>>>

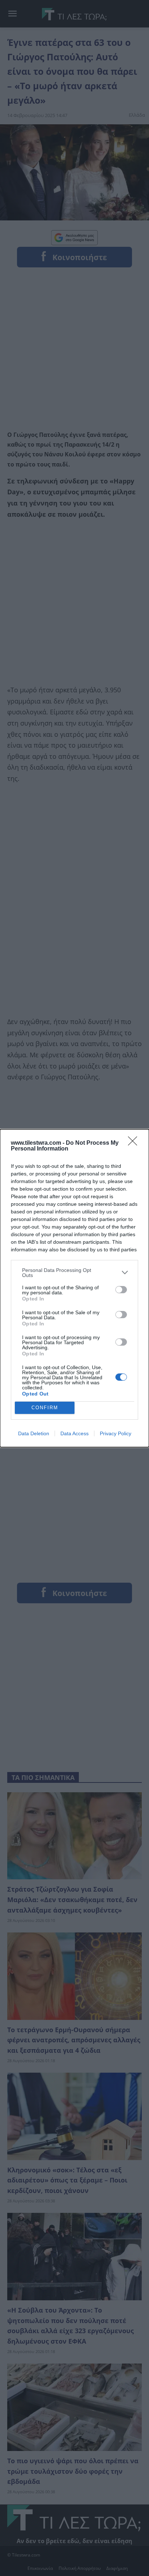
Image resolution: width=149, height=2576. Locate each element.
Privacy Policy (115, 1433)
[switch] (121, 1289)
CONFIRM (44, 1407)
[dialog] (74, 1288)
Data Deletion (33, 1433)
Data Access (74, 1433)
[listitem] (74, 1273)
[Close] (135, 1143)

<<<

Task to complete> Your copy should hold each line above exactly and no pictures at all.

Solution for this problem>
Image resolution: width=149, height=2576. Locate each element.
Privacy Policy (115, 1433)
[switch] (121, 1289)
CONFIRM (44, 1407)
[dialog] (74, 1288)
Data Deletion (33, 1433)
Data Access (74, 1433)
[listitem] (74, 1273)
[Close] (135, 1143)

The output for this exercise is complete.